6 Surprising Myths About Drinking WaterRSS
Analies Dyjak, M.A. & Christina Liu, B.S., M.B.A.
MYTH #1: TDS Meters Can Detect Contaminants in Water.
False. TDS probes only detect the charged mineral content of water, but can not detect pollutants. People are under the impression that a TDS/ppm measurement of “000” means that their water is completely free from contaminants. The reality is that TDS probes do a great job detecting charged atoms, but unfortunately things like motor oil, PFAS, pharmaceuticals, pesticides, and gasoline are uncharged. While we wish that a $10 tool existed to tell us the contents of our water and if it’s safe to drink, that's not the case.
Several water filtration companies market their products on the basis of reducing TDS, and imply that a TDS above 000 is a bad thing. TDS often indicates the presence of minerals like calcium and magnesium in water, which are crucial for everyday bodily functions. In short, TDS are the least of your concerns when it comes to tap water pollutants.
MYTH #2: It’s Safe To Drink and Cook With Hot Water From Your Faucet.
False. It might seem like a time-saving measure, but it can cause negative health outcomes. Lead, which is commonly found in pipes, is more soluble in hot water than cold water. Hot water makes it easier for lead to leach from pipes and enter the water coming out of your faucet.
Hot water tanks are notoriously filthy places, and can act as an incubator for bacterial growth. Most people affected by Legionnaires Disease in the U.S. are exposed to the bacteria by their hot water tank. In short, cooking and drinking with water from the hot side of your faucet is not worth the potential for negative health outcomes.
MYTH #3: Boiling My Water Will Remove The Dangerous Contaminants From The Water.
Partially true. Boiling your water can in fact remove biological or bacterial contaminants that might be present. This is why water utilities will issue “boil water advisories” after a water main break or a problem with the disinfection system. Unless you get your water from a private well that has known problems with biological contaminants, there’s no need to boil your water on a daily basis. However, boiling your water does not remove contaminants like Lead, Arsenic, Mercury, Chromium 6, or PFAS. These contaminants fall under a different category and are much more difficult to remove. If you’re looking to remove PFAS, lead or other metals from your drinking water, boiling it will unfortunately not do the trick.

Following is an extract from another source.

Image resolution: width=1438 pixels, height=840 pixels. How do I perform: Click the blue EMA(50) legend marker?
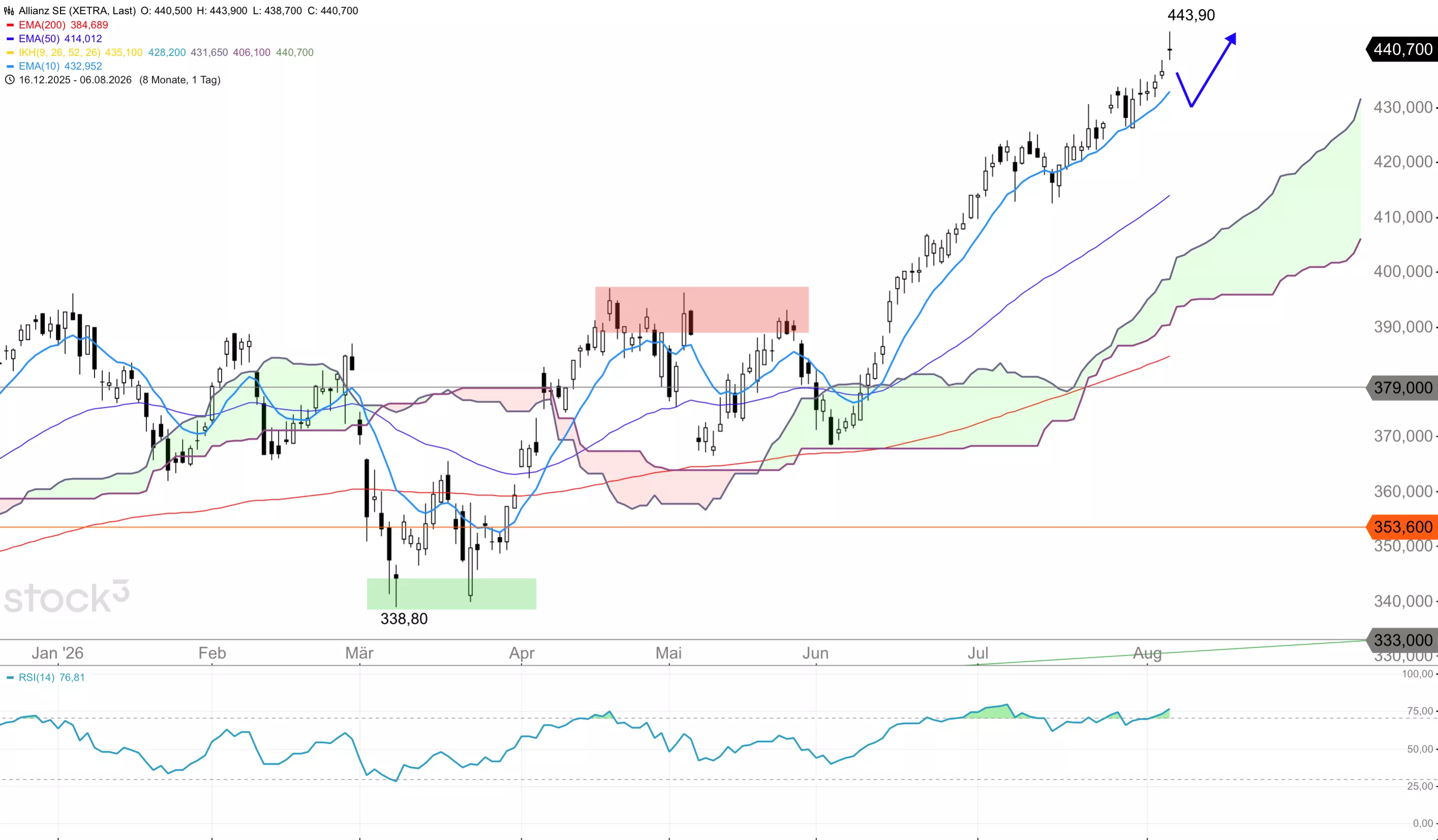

MYTH #4: Bottled Water is Safer than Tap Water.
Not Necessarily. If you’re looking for an alternative to tap water with rigorous monitoring standards, strict regulations, and transparency, bottled water is not the solution for you. Here’s why: Federal standards for tap water and bottled water are almost identical. Both have to meet monitoring requirements that were set in the 90’s, and have yet to be updated. FDA regulations have an allowable level of lead in bottled water of 5 parts per billion, even though EPA, CDC, the American Academy of Pediatrics and other health organizations have all acknowledged that there is no safe level of lead for children.
25 - 45% of bottled water comes from municipal sources, meaning it's just bottled tap water.

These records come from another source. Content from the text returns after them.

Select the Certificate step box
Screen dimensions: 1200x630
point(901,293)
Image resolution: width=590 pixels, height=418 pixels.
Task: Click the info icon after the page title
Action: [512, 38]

Plastic bottles can leach BPA & other chemicals.
Plastic water bottles are one of the largest sources of non-renewable plastic waste in the world.

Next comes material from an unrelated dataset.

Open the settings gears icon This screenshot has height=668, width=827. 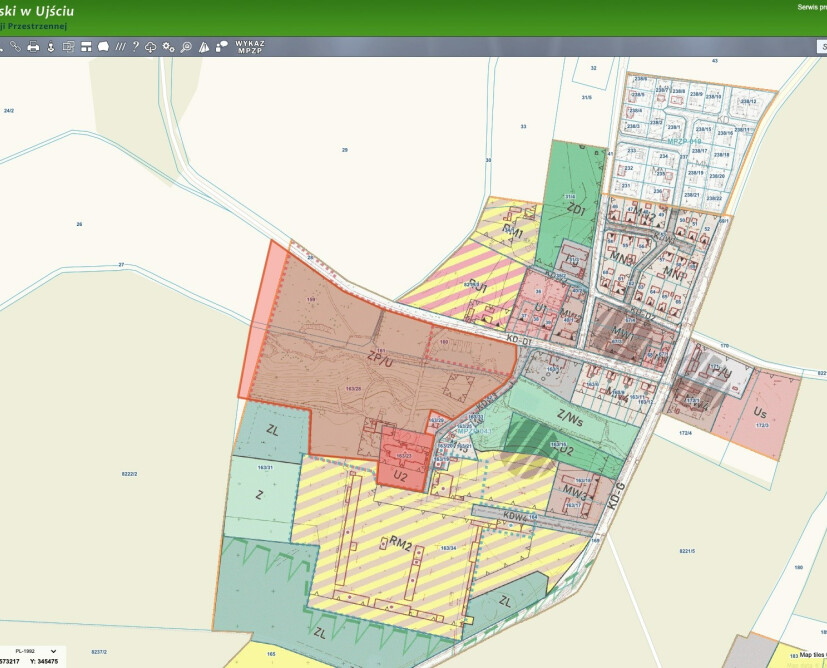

Bottled water can be a great temporary tool if your community is in the middle of widespread tap water contamination, but it’s not the long term solution to drinking water problems.
MYTH #5: The Red Dye Test Lets Me Know That My Filter is Removing Harmful Chemicals.
False. The Red Dye Test is a visual demonstration used by water filter companies to show “filtration performance.” Water with red food coloring (meant to represent contaminants) is passed through a filter. The implication is that if the water is clear when it comes out the other end, then the filter also removes every other contaminant that could be present. Unfortunately this isn’t the case and red dye is not a “proxy” or “surrogate” for dangerous contaminants. The Red Dye Test only shows a filter's ability to capture large, simplistic, and easy-to-remove red dye molecules from water, and is not an accredited scientific test method. Identifying a representative proxy/surrogate requires that a credible testing body (e.g NSF/ANSI) has actually done experiments to validate it.
MYTH #6: Alkaline Water is Better For You Than Regular Water.
False. The water ionizers on the market claim to create alkaline water through electrolysis. The idea is that water is split to form hydrogen and oxygen by an electric current, so that water near the anode is acidic and water near the cathode is alkaline. The idea is that you can then siphon off acidic or alkaline water using a tube next to the cathode or anode.
Here's the problem: That's not really what's happening. Pure water or water with relatively low mineral content conducts electricity very poorly, so it can't undergo electrolysis to any significant extent.
There’s no scientific evidence that water with a higher pH can provide health benefits.
Your stomach acid will neutralize the pH before it enters the bloodstream.